* **Pointing records for screenshots and pages**
-=-=-=-=-
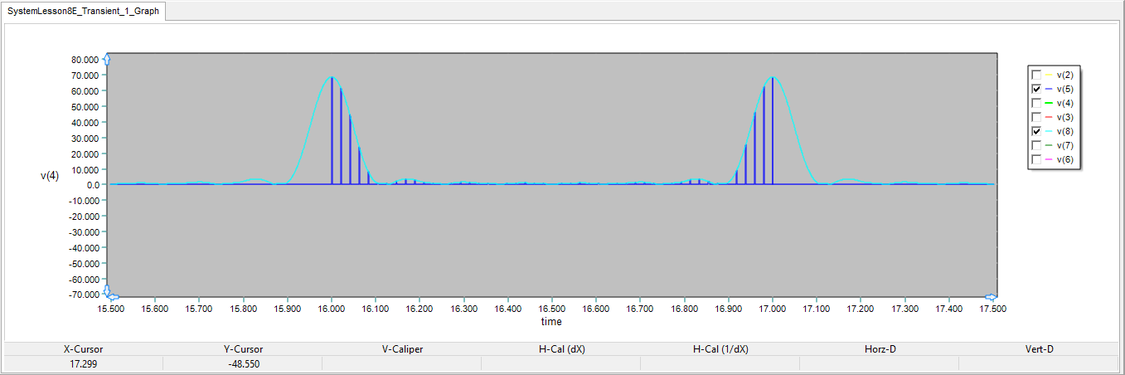Click the X-Cursor value field showing 17.299
1125x375 pixels.
(x=83, y=364)
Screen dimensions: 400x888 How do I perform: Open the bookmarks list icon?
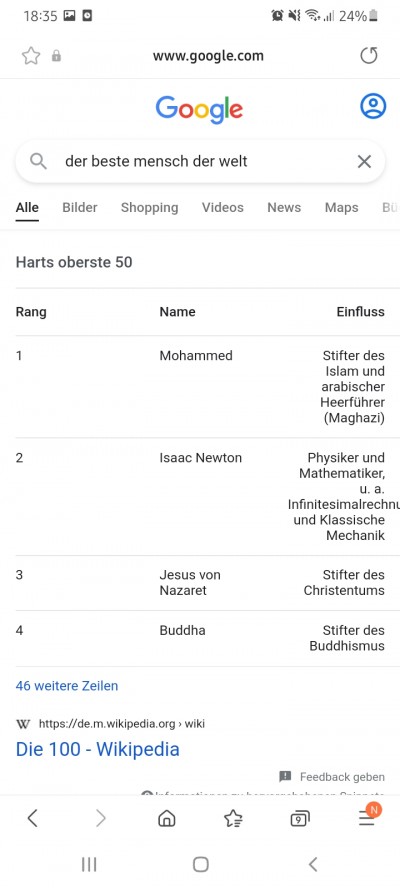(x=233, y=818)
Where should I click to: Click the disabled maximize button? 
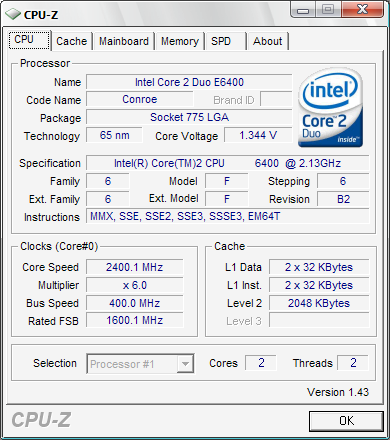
-=-=-=-=-
* **Exercise prompt**
Return every line of the records above word for word, leaving out the pictures.

* **Response**
Click the X-Cursor value field showing 17.299
1125x375 pixels.
(x=83, y=364)
Screen dimensions: 400x888 How do I perform: Open the bookmarks list icon?
(x=233, y=818)
Where should I click to: Click the disabled maximize button? 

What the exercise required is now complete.